(Beginning of EXCERPTED DATA)

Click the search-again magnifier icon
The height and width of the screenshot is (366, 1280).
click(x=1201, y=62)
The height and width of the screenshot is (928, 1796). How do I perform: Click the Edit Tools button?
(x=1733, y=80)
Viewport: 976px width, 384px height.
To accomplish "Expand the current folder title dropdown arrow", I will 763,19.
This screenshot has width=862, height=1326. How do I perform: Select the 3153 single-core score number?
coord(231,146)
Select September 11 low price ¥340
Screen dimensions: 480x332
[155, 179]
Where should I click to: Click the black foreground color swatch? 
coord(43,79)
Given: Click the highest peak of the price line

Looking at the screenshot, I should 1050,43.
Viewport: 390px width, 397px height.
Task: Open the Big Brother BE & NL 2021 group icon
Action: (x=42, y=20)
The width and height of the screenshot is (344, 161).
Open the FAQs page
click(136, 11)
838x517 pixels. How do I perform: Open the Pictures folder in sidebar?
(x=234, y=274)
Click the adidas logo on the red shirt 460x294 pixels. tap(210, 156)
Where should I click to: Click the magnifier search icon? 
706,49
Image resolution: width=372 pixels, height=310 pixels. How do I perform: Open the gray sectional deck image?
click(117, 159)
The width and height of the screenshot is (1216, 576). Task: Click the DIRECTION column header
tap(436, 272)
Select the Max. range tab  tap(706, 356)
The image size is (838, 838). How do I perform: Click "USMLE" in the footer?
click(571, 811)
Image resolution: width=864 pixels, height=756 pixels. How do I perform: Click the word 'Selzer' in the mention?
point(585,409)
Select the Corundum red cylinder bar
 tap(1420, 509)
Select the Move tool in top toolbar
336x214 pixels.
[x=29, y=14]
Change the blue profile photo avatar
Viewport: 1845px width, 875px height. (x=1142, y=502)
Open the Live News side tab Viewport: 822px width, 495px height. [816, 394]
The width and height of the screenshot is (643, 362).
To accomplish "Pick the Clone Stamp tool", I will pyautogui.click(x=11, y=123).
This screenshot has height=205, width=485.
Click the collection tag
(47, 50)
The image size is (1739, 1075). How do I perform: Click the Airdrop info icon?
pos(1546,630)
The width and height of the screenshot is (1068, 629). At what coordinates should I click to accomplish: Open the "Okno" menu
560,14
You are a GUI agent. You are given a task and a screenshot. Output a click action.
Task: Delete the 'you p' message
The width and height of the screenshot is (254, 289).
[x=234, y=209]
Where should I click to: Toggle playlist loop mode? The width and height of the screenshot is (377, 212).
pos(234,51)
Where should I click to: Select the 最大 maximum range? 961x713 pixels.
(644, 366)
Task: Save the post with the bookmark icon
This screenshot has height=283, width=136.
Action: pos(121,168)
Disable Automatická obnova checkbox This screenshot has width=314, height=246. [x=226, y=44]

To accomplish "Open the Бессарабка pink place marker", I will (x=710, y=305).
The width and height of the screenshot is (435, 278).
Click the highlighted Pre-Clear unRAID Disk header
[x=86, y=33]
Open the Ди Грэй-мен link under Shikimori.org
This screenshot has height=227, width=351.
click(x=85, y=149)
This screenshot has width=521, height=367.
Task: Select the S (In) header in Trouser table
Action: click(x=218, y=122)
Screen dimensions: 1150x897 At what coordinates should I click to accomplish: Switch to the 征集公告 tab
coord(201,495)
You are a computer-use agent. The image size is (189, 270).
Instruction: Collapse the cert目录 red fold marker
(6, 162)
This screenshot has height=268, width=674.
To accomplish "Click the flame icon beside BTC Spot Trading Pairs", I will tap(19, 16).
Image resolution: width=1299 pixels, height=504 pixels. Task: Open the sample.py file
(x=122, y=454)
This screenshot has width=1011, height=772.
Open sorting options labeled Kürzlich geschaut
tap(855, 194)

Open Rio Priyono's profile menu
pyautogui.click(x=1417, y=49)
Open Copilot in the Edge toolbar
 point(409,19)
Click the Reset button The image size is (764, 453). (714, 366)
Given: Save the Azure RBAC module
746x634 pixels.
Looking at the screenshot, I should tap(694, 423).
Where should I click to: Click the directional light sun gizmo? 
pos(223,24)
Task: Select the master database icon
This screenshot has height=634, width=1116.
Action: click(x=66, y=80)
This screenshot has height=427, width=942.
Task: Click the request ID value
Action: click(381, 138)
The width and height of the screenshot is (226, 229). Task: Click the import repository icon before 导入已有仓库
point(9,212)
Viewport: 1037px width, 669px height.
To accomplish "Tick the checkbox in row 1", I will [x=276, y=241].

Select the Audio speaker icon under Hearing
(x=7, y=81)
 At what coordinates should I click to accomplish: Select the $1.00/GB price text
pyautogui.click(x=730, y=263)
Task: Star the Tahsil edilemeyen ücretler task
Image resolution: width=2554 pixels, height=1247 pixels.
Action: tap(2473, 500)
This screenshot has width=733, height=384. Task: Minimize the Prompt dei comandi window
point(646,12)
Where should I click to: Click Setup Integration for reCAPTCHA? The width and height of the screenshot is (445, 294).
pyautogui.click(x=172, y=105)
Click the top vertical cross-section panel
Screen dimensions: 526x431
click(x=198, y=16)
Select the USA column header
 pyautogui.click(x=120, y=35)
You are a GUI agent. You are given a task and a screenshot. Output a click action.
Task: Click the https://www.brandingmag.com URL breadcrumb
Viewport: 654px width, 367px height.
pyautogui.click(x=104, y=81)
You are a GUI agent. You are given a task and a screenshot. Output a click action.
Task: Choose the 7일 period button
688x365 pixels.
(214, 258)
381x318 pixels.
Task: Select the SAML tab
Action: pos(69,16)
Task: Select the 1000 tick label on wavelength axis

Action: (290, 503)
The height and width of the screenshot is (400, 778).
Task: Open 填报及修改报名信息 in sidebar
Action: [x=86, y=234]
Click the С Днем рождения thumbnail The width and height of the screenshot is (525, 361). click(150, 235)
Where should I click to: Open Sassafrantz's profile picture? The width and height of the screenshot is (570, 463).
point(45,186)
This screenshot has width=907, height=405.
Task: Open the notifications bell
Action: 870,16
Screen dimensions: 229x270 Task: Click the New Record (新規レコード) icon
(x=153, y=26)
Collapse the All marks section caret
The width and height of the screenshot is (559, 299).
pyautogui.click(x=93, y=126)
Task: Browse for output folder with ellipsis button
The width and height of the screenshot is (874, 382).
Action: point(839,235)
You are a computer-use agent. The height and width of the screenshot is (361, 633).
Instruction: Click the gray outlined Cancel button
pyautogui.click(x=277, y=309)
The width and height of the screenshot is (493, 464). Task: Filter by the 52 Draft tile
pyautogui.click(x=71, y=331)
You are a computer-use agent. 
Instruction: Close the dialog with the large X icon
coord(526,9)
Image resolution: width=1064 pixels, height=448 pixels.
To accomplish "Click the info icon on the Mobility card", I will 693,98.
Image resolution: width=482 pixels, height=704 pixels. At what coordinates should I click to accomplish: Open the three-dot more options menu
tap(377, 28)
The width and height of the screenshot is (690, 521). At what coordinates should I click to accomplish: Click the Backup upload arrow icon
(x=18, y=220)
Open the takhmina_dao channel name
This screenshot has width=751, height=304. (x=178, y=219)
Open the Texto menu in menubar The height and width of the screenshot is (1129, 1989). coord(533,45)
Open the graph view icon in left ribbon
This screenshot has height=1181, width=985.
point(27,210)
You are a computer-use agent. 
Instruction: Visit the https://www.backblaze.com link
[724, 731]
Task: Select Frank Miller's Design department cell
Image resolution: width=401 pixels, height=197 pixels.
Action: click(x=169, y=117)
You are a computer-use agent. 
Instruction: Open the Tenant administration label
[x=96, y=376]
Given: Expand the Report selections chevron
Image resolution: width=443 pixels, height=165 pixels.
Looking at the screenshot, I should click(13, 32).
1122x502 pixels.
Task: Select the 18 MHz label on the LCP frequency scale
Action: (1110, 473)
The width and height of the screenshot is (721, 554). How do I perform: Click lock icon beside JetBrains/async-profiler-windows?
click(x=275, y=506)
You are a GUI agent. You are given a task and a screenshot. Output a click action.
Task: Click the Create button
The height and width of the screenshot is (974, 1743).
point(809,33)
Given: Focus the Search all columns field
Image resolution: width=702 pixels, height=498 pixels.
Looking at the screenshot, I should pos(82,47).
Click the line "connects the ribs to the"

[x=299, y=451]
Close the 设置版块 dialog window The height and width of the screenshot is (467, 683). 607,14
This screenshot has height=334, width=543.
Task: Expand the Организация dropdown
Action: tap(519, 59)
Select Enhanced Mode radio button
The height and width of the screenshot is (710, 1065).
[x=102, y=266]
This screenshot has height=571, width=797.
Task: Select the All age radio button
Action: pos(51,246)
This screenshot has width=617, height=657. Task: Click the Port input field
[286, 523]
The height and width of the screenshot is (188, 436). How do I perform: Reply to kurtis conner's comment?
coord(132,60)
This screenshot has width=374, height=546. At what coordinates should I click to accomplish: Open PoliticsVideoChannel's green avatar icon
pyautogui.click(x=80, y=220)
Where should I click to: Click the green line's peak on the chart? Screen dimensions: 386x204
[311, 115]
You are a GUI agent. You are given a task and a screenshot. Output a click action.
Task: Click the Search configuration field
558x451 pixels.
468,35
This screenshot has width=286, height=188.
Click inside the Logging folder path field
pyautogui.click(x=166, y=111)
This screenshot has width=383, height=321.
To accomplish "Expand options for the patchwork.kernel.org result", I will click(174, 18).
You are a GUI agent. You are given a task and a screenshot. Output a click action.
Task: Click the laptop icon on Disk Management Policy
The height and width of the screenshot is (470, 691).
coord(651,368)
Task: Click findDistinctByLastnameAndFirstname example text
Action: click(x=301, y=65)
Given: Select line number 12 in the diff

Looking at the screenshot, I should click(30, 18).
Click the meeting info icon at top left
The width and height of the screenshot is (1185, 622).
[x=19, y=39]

(End of EXCERPTED DATA)

WHAT YOU ARE ASKED TO DO: Write out each line of the data that holds the string "left".

EXERCISE OUTPUT:
Open the graph view icon in left ribbon
Click the meeting info icon at top left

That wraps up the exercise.